However, later the Crime Branch appointed by First Vijayan ministry in the year 2018 found that there was no evidence against Oommen Chandy in the scam. As part of the procedures, the state home secretary T. K. Jose had forwarded a report to the central government. According to the report, no evidence could be collected against Chandy and the Crime Branch failed to confirm that the incident mentioned in the complaint actually happened. The case was handed over to the central agency after several teams of the Kerala Police, repeatedly failed to prove the allegations against Chandy.

Vizhinjam port corruption accusation 
The opposition led by CPI(M) had accused corruption in Vizhinjam International Seaport project ahead of 2016 Kerala Legislative Assembly election.

The First Vijayan ministry appointed a three-member judicial commission under Justice C. N. Ramachandran for investigation in May 2017.

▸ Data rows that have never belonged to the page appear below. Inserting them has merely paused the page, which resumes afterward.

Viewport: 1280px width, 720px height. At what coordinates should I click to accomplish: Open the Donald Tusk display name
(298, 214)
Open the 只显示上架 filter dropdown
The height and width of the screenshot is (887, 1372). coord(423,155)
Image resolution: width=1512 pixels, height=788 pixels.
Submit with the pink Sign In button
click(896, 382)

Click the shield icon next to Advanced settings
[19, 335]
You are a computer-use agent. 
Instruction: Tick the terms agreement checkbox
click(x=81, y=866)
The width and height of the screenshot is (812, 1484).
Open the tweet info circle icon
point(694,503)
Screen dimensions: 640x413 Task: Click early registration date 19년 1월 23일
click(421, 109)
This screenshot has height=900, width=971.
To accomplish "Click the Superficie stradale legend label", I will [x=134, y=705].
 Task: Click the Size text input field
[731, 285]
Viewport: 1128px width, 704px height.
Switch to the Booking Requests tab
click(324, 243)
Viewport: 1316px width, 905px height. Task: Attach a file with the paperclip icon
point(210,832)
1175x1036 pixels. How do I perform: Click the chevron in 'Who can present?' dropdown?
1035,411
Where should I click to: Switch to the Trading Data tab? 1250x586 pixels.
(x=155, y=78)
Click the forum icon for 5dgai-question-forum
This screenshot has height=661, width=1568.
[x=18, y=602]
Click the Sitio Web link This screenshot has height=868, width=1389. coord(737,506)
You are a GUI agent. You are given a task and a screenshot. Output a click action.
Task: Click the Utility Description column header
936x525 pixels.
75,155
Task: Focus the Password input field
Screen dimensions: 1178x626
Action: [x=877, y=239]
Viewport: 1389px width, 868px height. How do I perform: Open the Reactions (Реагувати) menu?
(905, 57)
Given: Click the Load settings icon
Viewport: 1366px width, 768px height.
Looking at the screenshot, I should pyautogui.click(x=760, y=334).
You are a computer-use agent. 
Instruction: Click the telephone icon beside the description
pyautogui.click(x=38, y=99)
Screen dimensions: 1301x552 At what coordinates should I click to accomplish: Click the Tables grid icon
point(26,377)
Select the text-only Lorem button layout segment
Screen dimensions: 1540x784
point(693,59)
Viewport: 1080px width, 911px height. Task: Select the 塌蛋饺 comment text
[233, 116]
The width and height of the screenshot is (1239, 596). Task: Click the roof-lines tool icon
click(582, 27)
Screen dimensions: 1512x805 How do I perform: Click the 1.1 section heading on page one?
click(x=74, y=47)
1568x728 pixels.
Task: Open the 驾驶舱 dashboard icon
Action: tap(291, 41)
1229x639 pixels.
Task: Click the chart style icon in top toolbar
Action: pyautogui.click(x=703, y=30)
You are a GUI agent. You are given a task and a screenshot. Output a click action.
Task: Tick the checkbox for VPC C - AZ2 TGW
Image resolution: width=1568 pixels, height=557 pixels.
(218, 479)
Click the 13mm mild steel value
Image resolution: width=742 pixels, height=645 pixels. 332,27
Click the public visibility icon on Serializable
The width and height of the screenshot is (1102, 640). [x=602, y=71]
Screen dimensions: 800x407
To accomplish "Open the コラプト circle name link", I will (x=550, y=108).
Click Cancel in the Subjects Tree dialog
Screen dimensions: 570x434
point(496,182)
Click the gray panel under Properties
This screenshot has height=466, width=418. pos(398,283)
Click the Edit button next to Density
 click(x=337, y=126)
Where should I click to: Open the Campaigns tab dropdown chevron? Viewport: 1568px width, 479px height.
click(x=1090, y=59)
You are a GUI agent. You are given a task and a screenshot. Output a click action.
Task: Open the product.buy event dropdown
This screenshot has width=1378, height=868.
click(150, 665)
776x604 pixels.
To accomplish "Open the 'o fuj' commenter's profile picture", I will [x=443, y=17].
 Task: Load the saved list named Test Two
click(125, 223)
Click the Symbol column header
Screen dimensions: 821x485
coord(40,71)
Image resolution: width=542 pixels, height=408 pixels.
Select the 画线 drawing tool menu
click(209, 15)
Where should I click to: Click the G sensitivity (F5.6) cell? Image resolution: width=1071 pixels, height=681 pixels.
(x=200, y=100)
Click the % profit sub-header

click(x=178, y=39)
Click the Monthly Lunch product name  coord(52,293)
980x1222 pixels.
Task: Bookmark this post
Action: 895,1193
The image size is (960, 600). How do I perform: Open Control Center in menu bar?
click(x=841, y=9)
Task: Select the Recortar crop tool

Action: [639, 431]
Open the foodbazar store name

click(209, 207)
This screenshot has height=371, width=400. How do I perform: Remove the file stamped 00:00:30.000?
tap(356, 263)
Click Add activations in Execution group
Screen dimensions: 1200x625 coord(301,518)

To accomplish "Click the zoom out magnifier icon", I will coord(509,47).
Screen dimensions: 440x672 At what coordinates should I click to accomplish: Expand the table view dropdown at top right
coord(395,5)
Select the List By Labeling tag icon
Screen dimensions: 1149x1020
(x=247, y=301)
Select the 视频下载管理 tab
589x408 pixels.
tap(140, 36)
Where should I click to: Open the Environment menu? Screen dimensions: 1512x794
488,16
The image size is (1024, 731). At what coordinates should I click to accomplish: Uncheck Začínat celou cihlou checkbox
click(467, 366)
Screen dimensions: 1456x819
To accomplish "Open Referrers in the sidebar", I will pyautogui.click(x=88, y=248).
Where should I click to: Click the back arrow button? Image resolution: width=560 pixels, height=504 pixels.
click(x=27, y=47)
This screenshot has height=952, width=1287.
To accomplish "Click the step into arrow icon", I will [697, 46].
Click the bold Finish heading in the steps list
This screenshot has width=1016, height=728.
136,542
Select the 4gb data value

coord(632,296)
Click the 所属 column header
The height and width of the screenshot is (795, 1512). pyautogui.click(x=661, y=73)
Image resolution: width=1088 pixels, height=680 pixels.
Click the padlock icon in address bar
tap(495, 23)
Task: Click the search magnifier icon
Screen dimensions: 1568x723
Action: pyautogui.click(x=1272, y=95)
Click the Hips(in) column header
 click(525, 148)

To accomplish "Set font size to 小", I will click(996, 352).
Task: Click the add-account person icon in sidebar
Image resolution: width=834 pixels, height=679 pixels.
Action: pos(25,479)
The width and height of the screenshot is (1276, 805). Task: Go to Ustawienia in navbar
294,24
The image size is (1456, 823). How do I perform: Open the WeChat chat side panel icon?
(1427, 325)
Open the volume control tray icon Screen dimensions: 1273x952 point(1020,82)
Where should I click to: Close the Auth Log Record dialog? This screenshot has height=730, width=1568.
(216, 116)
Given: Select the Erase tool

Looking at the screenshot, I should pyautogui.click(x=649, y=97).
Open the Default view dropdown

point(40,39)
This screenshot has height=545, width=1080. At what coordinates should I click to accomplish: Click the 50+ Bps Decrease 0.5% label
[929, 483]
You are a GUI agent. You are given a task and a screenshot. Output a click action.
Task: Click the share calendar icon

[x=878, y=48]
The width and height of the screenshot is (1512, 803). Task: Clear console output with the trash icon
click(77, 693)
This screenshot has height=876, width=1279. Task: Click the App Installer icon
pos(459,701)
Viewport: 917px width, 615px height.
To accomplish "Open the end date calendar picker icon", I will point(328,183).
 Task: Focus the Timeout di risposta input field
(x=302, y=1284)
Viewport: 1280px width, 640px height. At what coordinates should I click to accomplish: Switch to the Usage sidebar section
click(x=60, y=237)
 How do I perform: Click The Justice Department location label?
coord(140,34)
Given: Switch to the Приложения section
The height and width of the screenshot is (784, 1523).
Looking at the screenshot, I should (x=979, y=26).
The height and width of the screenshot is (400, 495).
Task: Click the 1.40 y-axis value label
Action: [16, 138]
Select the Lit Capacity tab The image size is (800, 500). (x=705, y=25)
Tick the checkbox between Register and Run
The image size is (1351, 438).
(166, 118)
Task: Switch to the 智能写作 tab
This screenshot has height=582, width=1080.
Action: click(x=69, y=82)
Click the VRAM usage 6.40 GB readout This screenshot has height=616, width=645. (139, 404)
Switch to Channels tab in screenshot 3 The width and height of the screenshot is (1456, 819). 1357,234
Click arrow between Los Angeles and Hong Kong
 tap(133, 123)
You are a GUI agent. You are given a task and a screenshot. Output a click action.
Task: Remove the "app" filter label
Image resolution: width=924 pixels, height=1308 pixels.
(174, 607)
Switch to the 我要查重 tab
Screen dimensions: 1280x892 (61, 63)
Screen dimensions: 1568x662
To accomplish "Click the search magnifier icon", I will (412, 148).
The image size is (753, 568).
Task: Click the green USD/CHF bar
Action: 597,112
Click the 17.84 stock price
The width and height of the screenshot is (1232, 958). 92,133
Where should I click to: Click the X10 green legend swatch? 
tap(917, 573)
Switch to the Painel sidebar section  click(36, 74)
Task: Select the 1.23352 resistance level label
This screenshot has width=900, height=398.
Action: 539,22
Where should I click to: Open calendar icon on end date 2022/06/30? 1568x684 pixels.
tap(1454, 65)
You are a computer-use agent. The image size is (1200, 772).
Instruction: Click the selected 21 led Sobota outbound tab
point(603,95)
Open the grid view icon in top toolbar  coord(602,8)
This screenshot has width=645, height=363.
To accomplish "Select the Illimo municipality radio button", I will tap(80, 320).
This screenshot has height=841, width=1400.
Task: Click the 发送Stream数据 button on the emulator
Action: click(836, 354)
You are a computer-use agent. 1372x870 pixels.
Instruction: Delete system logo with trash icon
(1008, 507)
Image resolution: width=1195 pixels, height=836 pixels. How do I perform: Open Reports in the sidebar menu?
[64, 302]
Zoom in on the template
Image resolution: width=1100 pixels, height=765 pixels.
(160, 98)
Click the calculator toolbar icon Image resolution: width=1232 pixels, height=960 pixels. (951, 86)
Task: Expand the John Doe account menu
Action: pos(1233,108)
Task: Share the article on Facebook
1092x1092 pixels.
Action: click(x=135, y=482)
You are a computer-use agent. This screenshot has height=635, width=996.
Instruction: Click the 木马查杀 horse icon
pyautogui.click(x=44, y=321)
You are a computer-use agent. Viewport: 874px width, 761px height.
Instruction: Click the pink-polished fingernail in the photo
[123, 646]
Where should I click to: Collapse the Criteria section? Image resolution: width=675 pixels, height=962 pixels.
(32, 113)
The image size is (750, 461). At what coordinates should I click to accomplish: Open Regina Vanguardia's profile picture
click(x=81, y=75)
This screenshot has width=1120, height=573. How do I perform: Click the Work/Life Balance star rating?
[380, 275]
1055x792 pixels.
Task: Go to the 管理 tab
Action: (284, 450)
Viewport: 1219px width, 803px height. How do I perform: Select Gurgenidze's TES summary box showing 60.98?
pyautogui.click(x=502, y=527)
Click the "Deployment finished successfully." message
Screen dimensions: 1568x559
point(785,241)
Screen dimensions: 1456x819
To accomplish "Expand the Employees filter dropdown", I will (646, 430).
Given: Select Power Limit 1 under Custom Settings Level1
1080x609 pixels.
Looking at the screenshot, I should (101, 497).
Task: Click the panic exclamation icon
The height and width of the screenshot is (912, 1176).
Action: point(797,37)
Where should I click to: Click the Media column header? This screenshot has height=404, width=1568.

The commission in 2018 concluded that there was no corruption with the State's dream project and that there was no misuse of political power in the port project. The commission report states that there was no evidence to prove there was corruption. C. N. Ramachandran said that "Nobody came forward with any specific corruption charges against any individual and nobody ventured to give any evidence. When there is no allegation of corruption against anyone, there is no need to investigate corruption against anyone. That is why the commission has not found corruption against anyone."

Pattoor Land Case 
Pattoor Land Case was accused by the LDF-led opposition ahead of 2016 Kerala Legislative Assembly election. In February 2018, the Kerala High Court pointed out that the Vigilance registered the First information report based on the wrong report prepared by Jacob Thomas. The court said that the claim that the property vests with Kerala Water Authority was not based on any document. As the High Court rejected the case, UDF government got a clean chit. The High Court found that Oommen Chandy or UDF government was not involved in any corruption.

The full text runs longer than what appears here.